Nationwide, groups and government organizations hope to boost that number to 8 million by 2025.

“We probably aren’t going to reach that goal, but we have done a lot to move in that direction,” said Russell Hubright, the forest management chief for the South Carolina Forestry Commission.

About 88% of forestland in South Carolina is privately owned, making partnerships between government entities and landowners crucial to the trees’ future.

Hubright said the forestry commission promotes sustainable forestry, conducts workshops with the Longleaf Pine Alliance, and that landowners are essentially guaranteed to secure funding to help with 75% to 80% of the costs of planting longleaf pines if they choose it over other types of pines. 

“They can be more challenging, but our friends who know a lot more about longleaf help to get them established,” Hubright said. 

Things can be complicated when it comes to private land.
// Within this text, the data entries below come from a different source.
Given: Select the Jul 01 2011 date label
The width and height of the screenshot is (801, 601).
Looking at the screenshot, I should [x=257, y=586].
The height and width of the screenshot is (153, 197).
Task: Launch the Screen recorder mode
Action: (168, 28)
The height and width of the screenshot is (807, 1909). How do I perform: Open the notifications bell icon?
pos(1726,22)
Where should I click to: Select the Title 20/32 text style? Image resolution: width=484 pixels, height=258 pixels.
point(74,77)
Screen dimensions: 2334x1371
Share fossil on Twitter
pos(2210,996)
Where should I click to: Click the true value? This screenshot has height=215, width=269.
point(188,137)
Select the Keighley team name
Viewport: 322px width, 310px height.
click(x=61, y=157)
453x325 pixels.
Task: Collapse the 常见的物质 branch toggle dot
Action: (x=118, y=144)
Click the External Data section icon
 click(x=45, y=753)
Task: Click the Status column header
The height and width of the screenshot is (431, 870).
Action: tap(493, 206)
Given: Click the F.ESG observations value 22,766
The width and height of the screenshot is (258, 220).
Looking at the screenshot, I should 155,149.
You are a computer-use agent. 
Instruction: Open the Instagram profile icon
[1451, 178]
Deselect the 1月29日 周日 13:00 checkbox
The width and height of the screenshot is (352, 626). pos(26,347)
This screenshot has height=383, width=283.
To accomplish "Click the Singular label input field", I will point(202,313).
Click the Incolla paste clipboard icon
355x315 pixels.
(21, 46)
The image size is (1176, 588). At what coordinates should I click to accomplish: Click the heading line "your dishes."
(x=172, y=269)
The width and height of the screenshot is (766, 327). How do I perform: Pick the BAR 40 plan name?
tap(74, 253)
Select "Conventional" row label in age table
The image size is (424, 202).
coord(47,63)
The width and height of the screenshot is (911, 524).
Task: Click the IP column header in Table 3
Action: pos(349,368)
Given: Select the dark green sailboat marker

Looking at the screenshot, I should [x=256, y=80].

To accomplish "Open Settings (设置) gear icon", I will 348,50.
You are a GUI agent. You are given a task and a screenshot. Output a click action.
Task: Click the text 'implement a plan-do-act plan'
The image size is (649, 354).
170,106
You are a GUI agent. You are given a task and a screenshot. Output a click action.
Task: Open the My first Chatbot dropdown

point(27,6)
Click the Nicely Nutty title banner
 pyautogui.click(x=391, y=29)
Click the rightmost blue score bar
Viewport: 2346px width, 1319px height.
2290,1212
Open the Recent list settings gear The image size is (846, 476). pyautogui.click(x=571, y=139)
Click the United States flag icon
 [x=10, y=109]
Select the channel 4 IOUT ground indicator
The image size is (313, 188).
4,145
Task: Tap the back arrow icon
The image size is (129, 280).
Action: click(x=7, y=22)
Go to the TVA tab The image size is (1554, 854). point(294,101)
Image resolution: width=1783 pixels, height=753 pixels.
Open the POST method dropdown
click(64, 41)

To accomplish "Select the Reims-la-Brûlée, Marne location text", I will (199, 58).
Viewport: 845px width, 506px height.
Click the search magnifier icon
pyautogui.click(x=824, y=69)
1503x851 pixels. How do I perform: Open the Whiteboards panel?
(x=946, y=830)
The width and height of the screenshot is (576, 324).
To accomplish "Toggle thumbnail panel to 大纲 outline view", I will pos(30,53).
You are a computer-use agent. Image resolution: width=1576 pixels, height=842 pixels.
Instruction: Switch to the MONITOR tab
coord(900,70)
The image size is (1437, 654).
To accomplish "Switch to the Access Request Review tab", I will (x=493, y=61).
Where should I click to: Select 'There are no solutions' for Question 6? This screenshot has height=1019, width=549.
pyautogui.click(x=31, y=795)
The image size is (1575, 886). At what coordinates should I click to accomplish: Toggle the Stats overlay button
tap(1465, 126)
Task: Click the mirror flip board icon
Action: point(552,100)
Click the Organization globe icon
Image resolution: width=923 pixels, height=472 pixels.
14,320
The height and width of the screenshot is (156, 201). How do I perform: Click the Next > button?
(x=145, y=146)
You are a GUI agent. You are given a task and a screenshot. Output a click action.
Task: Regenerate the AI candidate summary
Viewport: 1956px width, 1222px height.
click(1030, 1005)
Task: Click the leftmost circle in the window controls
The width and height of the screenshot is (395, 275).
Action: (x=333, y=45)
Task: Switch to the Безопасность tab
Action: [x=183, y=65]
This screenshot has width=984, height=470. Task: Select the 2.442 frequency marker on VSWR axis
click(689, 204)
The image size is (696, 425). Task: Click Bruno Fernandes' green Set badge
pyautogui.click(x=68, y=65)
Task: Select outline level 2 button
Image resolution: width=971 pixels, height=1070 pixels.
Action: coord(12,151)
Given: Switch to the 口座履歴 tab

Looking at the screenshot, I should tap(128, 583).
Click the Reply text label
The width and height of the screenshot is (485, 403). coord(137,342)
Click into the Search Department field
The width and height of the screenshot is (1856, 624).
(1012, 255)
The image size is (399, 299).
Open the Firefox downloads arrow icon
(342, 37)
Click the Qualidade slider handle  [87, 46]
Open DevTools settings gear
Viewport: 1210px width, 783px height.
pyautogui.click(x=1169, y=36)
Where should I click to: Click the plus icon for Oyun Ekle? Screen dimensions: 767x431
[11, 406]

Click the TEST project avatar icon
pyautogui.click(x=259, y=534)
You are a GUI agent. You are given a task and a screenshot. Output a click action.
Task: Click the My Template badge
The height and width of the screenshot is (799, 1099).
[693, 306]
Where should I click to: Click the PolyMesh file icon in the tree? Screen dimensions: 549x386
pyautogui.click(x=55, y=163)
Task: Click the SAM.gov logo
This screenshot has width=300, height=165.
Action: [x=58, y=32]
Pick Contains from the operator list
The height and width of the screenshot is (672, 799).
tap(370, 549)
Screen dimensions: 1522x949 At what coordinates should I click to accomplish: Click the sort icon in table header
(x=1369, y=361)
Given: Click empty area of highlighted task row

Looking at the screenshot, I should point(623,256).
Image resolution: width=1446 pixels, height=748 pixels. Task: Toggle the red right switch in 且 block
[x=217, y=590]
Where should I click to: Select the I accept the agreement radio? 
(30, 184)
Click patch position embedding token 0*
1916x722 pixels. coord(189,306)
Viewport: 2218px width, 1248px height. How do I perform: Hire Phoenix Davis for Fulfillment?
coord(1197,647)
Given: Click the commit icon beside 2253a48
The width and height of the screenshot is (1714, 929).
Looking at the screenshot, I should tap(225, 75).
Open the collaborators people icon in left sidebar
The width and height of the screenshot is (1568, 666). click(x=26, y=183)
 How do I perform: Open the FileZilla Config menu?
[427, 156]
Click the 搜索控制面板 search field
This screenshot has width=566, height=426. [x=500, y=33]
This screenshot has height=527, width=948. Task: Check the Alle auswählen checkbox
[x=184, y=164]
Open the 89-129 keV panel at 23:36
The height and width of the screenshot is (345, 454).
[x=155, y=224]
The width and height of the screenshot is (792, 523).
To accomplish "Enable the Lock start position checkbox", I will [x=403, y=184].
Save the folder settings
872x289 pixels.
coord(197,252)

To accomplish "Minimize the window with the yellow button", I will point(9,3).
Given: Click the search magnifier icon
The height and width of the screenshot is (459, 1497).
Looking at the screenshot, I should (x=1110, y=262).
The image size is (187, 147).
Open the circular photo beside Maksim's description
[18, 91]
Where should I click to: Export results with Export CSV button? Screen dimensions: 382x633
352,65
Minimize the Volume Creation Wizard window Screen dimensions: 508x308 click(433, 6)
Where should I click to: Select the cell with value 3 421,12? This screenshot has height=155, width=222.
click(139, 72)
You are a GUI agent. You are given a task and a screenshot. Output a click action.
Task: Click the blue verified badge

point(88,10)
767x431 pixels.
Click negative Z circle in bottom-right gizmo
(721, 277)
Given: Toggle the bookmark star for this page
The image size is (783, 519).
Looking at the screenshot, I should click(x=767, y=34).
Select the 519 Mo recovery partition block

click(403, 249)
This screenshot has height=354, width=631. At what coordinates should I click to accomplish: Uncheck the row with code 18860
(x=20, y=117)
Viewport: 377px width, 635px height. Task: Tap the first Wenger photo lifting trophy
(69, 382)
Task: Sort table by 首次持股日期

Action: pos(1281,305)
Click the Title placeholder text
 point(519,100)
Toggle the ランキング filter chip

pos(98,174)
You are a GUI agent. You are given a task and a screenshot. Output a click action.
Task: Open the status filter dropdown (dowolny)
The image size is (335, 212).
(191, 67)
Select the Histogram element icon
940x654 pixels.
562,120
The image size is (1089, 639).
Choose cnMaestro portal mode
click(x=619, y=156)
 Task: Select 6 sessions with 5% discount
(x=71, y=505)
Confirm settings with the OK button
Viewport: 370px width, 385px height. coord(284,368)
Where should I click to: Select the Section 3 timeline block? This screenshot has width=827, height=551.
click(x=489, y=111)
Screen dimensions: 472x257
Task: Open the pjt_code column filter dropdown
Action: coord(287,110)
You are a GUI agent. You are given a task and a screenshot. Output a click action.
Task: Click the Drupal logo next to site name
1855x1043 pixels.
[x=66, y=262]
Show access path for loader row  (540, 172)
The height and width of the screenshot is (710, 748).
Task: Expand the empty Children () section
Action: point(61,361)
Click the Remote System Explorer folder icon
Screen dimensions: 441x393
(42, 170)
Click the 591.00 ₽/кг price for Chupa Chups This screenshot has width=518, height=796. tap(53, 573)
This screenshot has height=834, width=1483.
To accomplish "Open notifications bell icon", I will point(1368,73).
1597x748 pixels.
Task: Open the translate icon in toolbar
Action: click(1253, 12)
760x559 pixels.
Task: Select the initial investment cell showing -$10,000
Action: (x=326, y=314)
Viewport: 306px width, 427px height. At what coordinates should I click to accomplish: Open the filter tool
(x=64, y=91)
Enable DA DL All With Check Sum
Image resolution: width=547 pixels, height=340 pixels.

Plants have fewer protections than animals under the Endangered Species Act, making it so landowners can destroy the plants without the same citations they’d face if it was an animal. 

Young longleaf pines are pictured at Lewis Ocean Bay Heritage Preserve.

The Coastal Conservation League works with elected officials and the general public, does outreach to explain the importance of the  species’ ecosystems and explains the tools the DNR uses to maintain the areas. 

While planting the trees doesn’t always have a high monetary benefit, Fowler said there still is a value attached to the trees.

“It’s complex, because landowners know that if they are just looking at the money side of things, that this might not be what they want to plant,” he said. “But the good thing about it is a lot of these landowners are starting to understand and evolve with their management plans to add value to things such as long-fame species, diversity of the forest floor. So things like that, and with longleaf pine, you get both.”

Crate refers to it as “a tree of choice for the future.” In addition to helping manage fire, longleaf pines are less susceptible to certain insects and diseases compared to other pines, can withstand wind events and are resistant to drought. 

When replacing trees, the DNR favors longleaf pines over other species.

“We want to encourage the plant communities that would have naturally or natively been here, and here in the Lowcountry and up the coast of South Carolina, that would have been longleaf pines,” Farrell said.